Rewrite the material below with each "header" changed to "heading" and nothing else altered.

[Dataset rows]

══════════════════════════════

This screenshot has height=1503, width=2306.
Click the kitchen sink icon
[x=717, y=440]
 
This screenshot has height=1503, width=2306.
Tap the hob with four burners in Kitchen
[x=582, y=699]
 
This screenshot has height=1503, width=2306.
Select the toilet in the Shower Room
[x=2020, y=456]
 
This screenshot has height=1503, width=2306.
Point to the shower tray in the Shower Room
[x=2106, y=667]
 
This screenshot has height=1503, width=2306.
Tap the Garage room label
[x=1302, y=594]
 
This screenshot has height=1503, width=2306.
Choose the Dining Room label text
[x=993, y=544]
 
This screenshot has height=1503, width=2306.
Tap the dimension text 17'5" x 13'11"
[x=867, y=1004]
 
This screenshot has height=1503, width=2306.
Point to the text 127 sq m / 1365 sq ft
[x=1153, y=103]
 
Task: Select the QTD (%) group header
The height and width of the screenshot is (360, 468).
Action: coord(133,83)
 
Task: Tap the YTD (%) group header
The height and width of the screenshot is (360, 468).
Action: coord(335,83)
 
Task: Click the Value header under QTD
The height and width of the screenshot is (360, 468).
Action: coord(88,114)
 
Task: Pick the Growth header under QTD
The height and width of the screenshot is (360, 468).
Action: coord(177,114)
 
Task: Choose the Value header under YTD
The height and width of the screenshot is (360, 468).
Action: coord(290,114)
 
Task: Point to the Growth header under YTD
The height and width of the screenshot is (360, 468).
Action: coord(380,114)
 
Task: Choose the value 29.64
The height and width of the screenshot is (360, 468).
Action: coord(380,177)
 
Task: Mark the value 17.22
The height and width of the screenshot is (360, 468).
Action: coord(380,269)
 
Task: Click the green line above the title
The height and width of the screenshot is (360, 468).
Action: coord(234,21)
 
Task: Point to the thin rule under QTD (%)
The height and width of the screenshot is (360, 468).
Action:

══════════════════════════════

__Exercise output__.
This screenshot has height=1503, width=2306.
Click the kitchen sink icon
[x=717, y=440]
 
This screenshot has height=1503, width=2306.
Tap the hob with four burners in Kitchen
[x=582, y=699]
 
This screenshot has height=1503, width=2306.
Select the toilet in the Shower Room
[x=2020, y=456]
 
This screenshot has height=1503, width=2306.
Point to the shower tray in the Shower Room
[x=2106, y=667]
 
This screenshot has height=1503, width=2306.
Tap the Garage room label
[x=1302, y=594]
 
This screenshot has height=1503, width=2306.
Choose the Dining Room label text
[x=993, y=544]
 
This screenshot has height=1503, width=2306.
Tap the dimension text 17'5" x 13'11"
[x=867, y=1004]
 
This screenshot has height=1503, width=2306.
Point to the text 127 sq m / 1365 sq ft
[x=1153, y=103]
 
Task: Select the QTD (%) group heading
The height and width of the screenshot is (360, 468).
Action: coord(133,83)
 
Task: Tap the YTD (%) group heading
The height and width of the screenshot is (360, 468).
Action: coord(335,83)
 
Task: Click the Value heading under QTD
The height and width of the screenshot is (360, 468).
Action: coord(88,114)
 
Task: Pick the Growth heading under QTD
The height and width of the screenshot is (360, 468).
Action: coord(177,114)
 
Task: Choose the Value heading under YTD
The height and width of the screenshot is (360, 468).
Action: coord(290,114)
 
Task: Point to the Growth heading under YTD
The height and width of the screenshot is (360, 468).
Action: coord(380,114)
 
Task: Choose the value 29.64
The height and width of the screenshot is (360, 468).
Action: coord(380,177)
 
Task: Mark the value 17.22
The height and width of the screenshot is (360, 468).
Action: coord(380,269)
 
Task: Click the green line above the title
The height and width of the screenshot is (360, 468).
Action: coord(234,21)
 
Task: Point to the thin rule under QTD (%)
The height and width of the screenshot is (360, 468).
Action:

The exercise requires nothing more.